This Ridiculously Caffeinated Sunkist Sent Someone To The Hospital

When most people think of soda, they immediately think of options such as Coke, Sprite, or Pepsi. But one of the country's most popular soda choices, according to The Daily Meal, is actually Sunkist. The brand offers 10 flavors, though you are probably most familiar with its orange soda. Sunkist is one of the few sodas on the market not owned by the Coca-Cola Company or PepsiCo. Instead, Sunkist is an agricultural cooperative owned by various citrus growers from California and Arizona. The brand also makes pistachio milk and orange juice products, though its popular orange soda (and other flavors) is licensed under the Dr. Pepper/Seven Up brand name, per the Sunkist website.

Sunkist first hit the market in 1979 as a direct competitor to the popular Fanta orange soda. HuffPost once ranked Sunkist as the best-tasting orange soda on the market, though it's unclear whether it's also the best-selling. Despite its popularity, Sunkist came under fire about a decade ago when it accidentally added too much caffeine to its drinks — and the incident even led to hospitalizations.

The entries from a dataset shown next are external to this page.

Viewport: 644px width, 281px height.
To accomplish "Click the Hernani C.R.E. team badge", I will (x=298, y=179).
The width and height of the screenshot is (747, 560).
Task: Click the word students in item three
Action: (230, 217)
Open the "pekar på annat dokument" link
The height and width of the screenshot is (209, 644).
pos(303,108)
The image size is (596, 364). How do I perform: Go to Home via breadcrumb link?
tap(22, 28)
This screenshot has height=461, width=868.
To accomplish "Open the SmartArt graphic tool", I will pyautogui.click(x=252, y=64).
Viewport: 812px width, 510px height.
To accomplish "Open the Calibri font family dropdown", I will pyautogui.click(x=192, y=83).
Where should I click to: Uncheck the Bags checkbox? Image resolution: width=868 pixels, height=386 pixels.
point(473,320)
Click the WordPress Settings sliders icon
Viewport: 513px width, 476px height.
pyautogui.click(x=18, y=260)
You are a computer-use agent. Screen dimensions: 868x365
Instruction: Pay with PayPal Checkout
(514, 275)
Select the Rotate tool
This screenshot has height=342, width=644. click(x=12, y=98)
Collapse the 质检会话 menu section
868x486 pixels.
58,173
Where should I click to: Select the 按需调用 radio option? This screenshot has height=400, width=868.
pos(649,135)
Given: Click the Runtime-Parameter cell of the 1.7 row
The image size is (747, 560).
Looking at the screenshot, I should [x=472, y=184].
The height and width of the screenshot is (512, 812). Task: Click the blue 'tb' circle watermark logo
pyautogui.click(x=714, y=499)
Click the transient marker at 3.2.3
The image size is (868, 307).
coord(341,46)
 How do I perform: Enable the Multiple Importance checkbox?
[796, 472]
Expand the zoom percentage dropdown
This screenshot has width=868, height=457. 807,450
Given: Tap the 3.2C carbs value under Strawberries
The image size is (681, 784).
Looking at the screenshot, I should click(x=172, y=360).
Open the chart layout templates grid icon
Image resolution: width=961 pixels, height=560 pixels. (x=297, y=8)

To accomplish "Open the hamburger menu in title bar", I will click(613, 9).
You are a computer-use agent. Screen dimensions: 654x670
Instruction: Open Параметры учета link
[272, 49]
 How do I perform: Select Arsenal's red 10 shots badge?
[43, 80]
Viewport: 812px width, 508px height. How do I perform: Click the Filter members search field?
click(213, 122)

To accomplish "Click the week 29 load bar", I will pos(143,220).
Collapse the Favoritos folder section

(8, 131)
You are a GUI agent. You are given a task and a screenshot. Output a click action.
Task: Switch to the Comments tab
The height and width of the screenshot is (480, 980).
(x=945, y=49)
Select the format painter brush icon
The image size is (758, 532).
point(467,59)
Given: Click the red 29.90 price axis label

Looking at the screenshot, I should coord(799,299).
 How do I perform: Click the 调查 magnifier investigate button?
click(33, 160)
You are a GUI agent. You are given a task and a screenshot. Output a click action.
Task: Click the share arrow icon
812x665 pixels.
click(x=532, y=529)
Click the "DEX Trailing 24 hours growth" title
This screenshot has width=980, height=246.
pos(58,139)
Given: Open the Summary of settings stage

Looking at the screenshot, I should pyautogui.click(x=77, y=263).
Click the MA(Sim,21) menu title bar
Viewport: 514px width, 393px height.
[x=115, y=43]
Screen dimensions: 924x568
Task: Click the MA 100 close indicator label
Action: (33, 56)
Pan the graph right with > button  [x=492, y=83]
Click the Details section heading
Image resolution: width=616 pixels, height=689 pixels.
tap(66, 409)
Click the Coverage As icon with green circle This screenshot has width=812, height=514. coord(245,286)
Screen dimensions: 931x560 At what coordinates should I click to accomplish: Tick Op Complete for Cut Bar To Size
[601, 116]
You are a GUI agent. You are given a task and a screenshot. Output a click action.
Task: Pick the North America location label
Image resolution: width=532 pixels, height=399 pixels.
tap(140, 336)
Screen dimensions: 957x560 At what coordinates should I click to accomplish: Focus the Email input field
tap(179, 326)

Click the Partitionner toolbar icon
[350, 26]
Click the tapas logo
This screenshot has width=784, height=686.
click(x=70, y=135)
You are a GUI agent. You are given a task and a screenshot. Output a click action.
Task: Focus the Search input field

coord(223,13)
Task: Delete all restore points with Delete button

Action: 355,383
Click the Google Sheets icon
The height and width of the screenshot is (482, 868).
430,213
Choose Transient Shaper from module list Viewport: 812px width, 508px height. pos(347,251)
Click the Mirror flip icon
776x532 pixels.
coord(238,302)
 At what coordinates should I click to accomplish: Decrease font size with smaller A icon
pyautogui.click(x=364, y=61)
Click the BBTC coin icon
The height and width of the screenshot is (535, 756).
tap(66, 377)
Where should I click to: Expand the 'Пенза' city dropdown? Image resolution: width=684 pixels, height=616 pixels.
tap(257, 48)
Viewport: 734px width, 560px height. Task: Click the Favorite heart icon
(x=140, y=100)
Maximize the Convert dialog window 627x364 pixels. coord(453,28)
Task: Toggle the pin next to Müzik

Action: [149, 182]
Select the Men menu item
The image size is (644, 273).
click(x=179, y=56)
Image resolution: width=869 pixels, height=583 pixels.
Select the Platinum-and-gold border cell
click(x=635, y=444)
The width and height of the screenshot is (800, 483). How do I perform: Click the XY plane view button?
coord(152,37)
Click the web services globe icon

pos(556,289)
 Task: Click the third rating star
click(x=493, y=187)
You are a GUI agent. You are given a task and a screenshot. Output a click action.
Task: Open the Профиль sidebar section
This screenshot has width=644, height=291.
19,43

Sunkist once accidentally over-caffeinated its beverages

Most soda brands contain caffeine. A standard 12-ounce can of Coke contains 34 milligrams of caffeine, per the soda company's website. Sunkist, however, once had much more. When Sunkist first hit the market, The Daily Meal reported that a standard can contained 41 milligrams of caffeine. However, a bad batch of Sunkist once resulted in roughly five times that amount ending up in the drinks. According to the book "Caffeinated: How Our Daily Habit Helps, Hurts, and Hooks Us," Sunkist mistakenly infused its 12-ounce soda cans with a whopping 238 milligrams of caffeine in 2010. The book reports that Sunkist received complaints of people saying the soda had developed an odd medicinal flavor. Others complained of "throwing up and even going to the hospital overnight."

As a result, Sunkist had to pull more than 4,000 cases of soda from store shelves. The book adds that the three employees who oversaw the production process were subsequently fired. Years later, Sunkist eventually lowered its caffeine content to only 19 milligrams, which is where it stands today.